After Prudence and Jon Marsh's two infants only lived hours, researchers at the University of California, Davis, set out to determine why, Stat News reports. Their daughter Teagan lived just two hours and died of what hospital staff said was likely an infection, and a year later, their son Jackson died after 13 hours due to acid build up.

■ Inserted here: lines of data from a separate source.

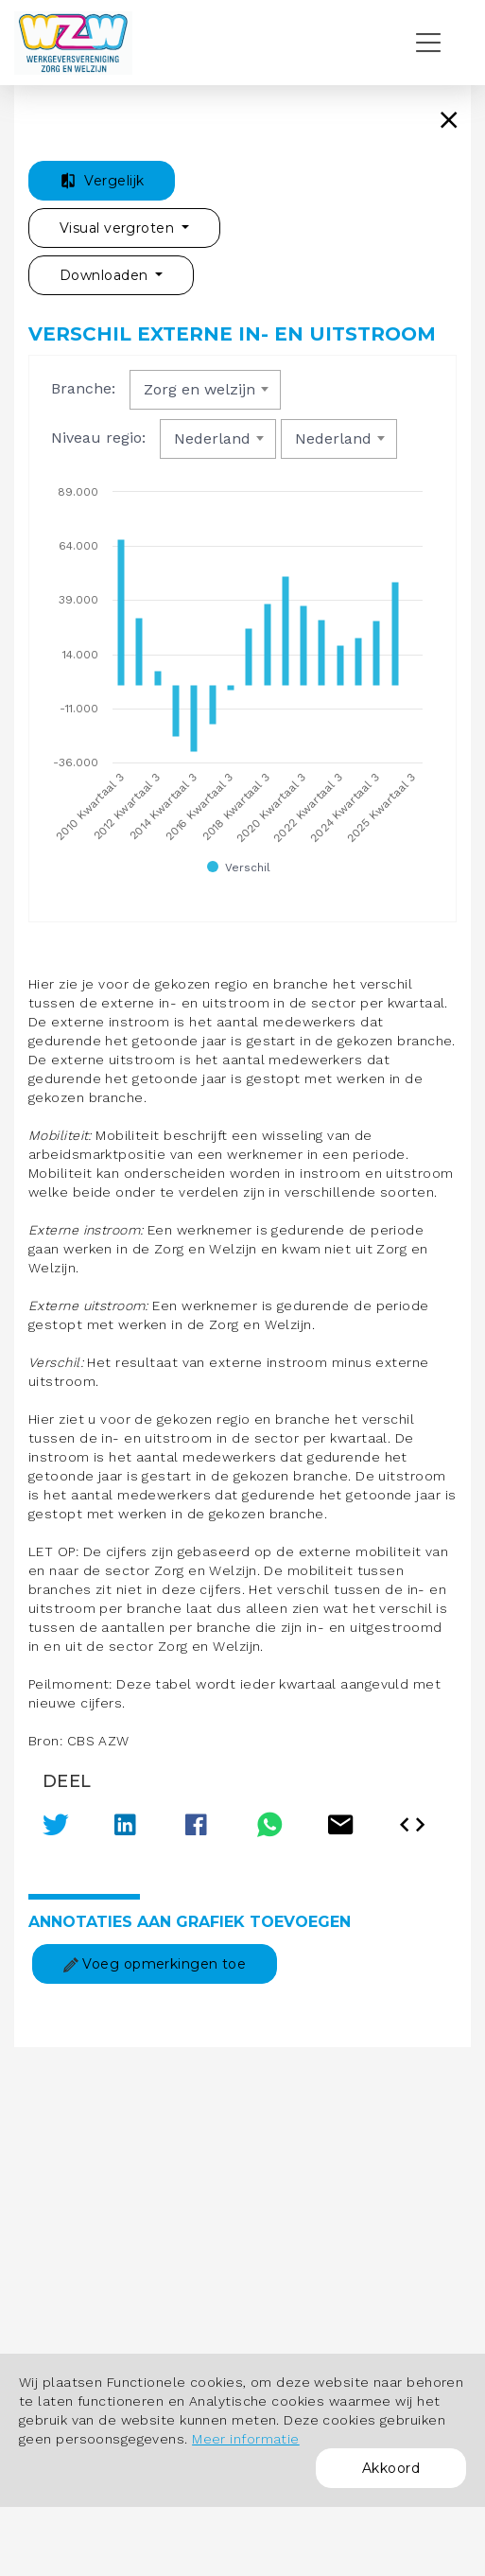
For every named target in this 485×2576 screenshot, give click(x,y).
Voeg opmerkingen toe (154, 1963)
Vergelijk (102, 180)
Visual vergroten (119, 228)
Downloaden (106, 275)
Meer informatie (246, 2438)
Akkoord (391, 2468)
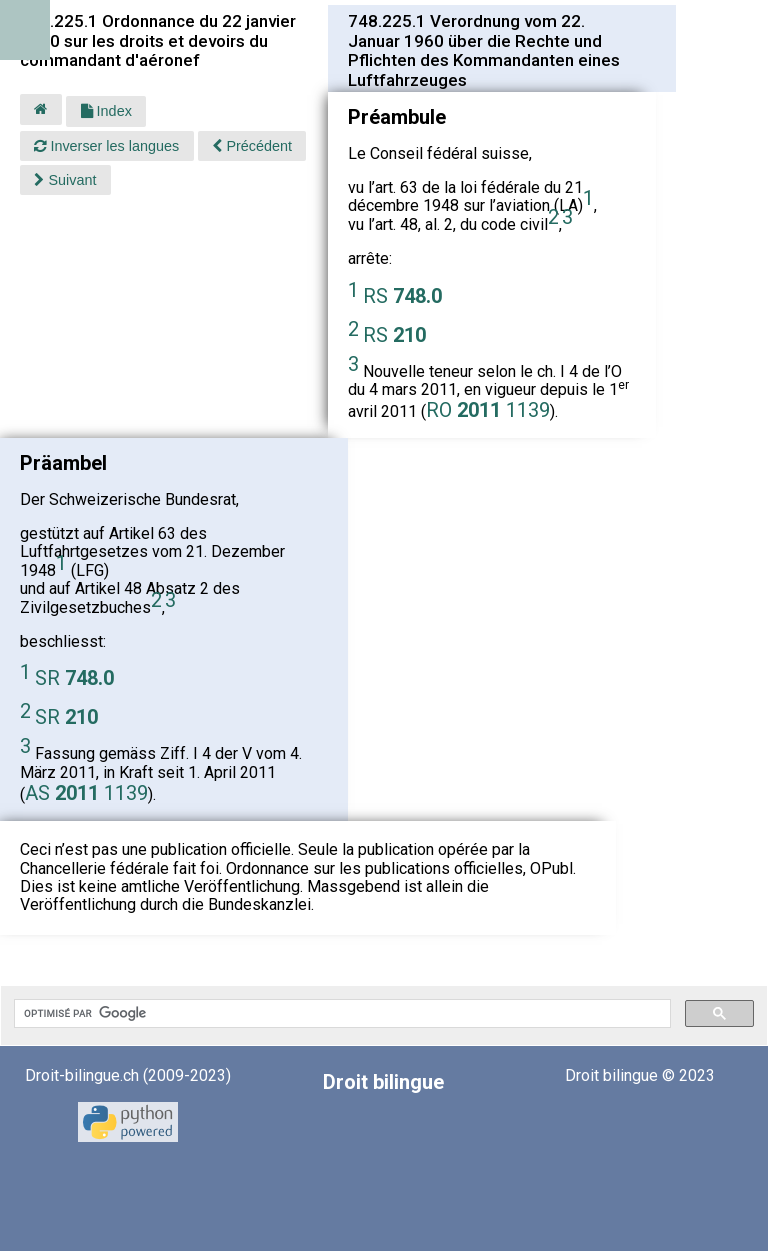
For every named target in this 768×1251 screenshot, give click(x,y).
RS (402, 296)
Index (106, 111)
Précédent (252, 146)
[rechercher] (340, 1014)
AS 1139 (86, 793)
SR (74, 678)
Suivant (65, 180)
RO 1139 (488, 410)
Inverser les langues (106, 146)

As Stat News' Karen Weintraub reports, researchers led by Davis' Véronique Taché uncovered a genetic cause of what Teagan and Jackson died through whole-exome sequencing and a bit of luck. As they reported in Case Reports in Obstetrics and Gynecology last month, Taché and her colleagues uncovered compound heterozygous mutations in Jackson's lipoyltransferase 1 (LIPT1) gene. Since Teagan died at a different hospital, Weintraub writes that the researchers had to reach out to the coroner who had performed her autopsy, who luckily still had samples from her. Teagan, too, had this LIPT1 mutation.
Weintraub notes that the researchers only homed in on this gene because it had been recently linked to the deaths of two other infants. Those reports gave them more confidence that LIPT1 was the culprit.
Finding out why Teagan and Jackson died helped the Marshes deal with their grief, Weintraub adds. "It wasn't our fault. It wasn't anything we did, or could have done, or should have done," Prudence tells her. This "made it possible for us to even think about having kids again." Their 17-month-old daughter Sadie doesn't have the LIPT1 mutation, Weintraub adds.
"Hopefully [this case] will clue in other physicians who are looking for reasons — why did this baby die?" Taché adds. "I would like to see it incorporated in panel of tests for babies that have passed away."